L’attesa è finita. Mercoledì 9 settembre lo Stadio Diego Armando Maradona torna a vestirsi a festa per la prima grande notte europea della stagione. Per la giornata d’apertura della Champions League 2026/2027, all’impianto di Fuorigrotta si prospetta un clima infuocato: a sfidare gli azzurri arriva l’Arsenal guidato da Mikel Arteta.
La sfida: il muro azzurro contro la corazzata inglese
Il sorteggio di Nyon ha regalato subito un debutto da brividi. L’Arsenal si presenta a Napoli forte del proprio status di top club internazionale e vicecampione d’Europa in carica.

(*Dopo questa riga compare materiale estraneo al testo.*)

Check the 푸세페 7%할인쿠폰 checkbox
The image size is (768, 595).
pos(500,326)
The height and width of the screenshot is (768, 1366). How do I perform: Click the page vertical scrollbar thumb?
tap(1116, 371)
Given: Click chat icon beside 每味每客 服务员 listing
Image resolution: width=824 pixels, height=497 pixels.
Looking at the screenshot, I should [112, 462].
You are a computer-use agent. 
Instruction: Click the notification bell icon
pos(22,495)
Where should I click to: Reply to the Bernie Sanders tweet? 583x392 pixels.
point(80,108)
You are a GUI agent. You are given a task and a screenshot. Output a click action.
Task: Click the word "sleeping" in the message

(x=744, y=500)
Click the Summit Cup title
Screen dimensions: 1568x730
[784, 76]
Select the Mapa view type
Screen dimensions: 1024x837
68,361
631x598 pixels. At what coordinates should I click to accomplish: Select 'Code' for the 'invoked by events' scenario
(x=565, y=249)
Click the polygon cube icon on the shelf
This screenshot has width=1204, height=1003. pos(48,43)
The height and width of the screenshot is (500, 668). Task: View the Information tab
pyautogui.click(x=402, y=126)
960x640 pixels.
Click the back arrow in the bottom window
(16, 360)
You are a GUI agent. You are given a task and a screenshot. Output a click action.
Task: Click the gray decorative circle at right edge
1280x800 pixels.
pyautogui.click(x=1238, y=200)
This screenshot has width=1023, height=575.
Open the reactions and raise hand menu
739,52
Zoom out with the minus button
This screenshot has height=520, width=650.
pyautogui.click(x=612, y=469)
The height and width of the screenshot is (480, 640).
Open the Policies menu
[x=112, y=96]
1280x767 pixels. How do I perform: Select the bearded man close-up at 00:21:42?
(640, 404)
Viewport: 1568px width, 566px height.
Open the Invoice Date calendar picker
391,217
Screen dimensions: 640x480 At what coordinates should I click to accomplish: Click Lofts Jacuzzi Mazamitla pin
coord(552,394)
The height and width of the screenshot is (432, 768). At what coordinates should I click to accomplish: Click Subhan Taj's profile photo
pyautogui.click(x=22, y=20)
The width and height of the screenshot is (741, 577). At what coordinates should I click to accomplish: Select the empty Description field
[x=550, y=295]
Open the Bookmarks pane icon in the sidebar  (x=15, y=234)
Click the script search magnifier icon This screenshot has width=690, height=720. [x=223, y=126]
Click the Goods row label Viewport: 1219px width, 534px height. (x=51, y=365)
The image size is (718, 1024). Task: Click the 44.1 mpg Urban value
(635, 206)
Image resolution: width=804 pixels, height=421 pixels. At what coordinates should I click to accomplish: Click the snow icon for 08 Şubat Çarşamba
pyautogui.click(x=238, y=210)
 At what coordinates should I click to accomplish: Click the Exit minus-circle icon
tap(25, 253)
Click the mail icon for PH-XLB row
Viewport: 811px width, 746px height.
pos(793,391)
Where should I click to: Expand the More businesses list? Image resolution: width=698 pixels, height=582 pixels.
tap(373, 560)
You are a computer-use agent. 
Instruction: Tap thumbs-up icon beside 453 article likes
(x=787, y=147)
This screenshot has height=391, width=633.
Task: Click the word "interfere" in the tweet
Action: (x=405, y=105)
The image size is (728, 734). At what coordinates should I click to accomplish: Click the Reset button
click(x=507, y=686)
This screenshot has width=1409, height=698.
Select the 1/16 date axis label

Arteta porta in Campania una rosa dal valore stellare e un’impostazione tattica collaudata, fondata su palleggio ipnotico, pressione alta e interpreti di livello mondiale.
Ma Fuorigrotta si prepara a fare la sua parte. Con uno stadio verso il tutto esaurito, il pubblico azzurro proverà a spingere la squadra verso l’impresa, trasformando il Maradona in una vera e propria bolgia fin dai primi minuti.
“In Champions League non esistono partite facili, ma serate come questa, spinti dalla nostra gente, servono a misurare le nostre reali ambizioni europee.”